Testing speed of xml parsing in MRI and JRuby

FYI:

I’m hoping to use Hpricot for general XML processing instead of Rexml
or Libxml in some projects and I wanted to find out the speeds of
different XML parsers in MRI and JRuby.

I was very impressed by how much faster JRuby is when running in Java
1.6 than in 1.5. In Java 1.6 Hpricot in JRuby was only 10% slower
than in MRI.

So far I’ve only got one test parsing a 100k xml file and counting a
certain type of element. I’m planning to add more tests that cover
the kind of processing I need to do.

This is the test:

Do this 100 times:

  • parse a 100k XML file and count the 466 leaf nodes

The results shown below are the times after a “rehearsal”. The times
for JRuby are faster when the JVM has been “warmed-up”. The rehearsal
has no effect on the MRI timings.

Platform and method total time

JRuby (Java 1.6.0) jdom_document_builder 0.363
MRI: libxml 0.389
JRuby (Java 1.6.0 server) jdom_document_builder 0.412
JRuby (server) jdom_document_builder 0.617
JRuby: jdom_document_builder 1.451
MRI: hpricot 2.056
JRuby (Java 1.6.0 server) hpricot 2.272
JRuby (Java 1.6.0) hpricot 2.273
JRuby (server) hpricot 3.447
JRuby: hpricot 6.198
JRuby (Java 1.6.0 server) rexml 6.251
JRuby (Java 1.6.0) rexml 6.356
MRI: rexml 7.624
JRuby (server) rexml 9.609
JRuby: rexml 12.944

  • I’d also like to add tests for Ruby 1.9.

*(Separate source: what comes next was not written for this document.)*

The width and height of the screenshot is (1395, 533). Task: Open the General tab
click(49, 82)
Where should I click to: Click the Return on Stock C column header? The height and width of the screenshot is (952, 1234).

The timings reported here are taken from the second time the 100x
loop is run for each platform/library test so the JVM should be
warmed up.

Tested on:

MacBook Pro
2.33 GHz Intel Core 2 Duo
4 GB memory
running MacOS X 10.5.2

Ruby versions tested:
MRI: ruby 1.8.6 (2007-09-24 patchlevel 111) [universal-darwin9.0]
JRuby: ruby 1.8.6 (2008-03-20 rev 6255) [i386-jruby1.1RC3] on Java
1.5.0_13
JRuby: ruby 1.8.6 (2008-03-20 rev 6255) [i386-jruby1.1RC3] on
Java 1.6.0_03 (Soylatte)

Library versions MRI:
libxml-ruby 0.5.4
hpricot 0.6

Library versions JRuby:
hpricot 0.6.161

More details are available in thelinks below:

Benchmark code and data checked into subversion here:
https://svn.concord.org/svn/projects/trunk/common/ruby/xml_benchmarks

Trac:
http://trac.cosmos.concord.org/projects/browser/trunk/common/ruby/xml_benchmarks

  • Hpricot uses code created by Ragel, a state machine compiler that
    can produce C or Java code, for the initial parsing. The Ragel =>
    Java compiler can only produce one style of code generation and it is
    not the fastest. The style chosen by Hpricot for generating the C
    code produces a larger executable and is faster.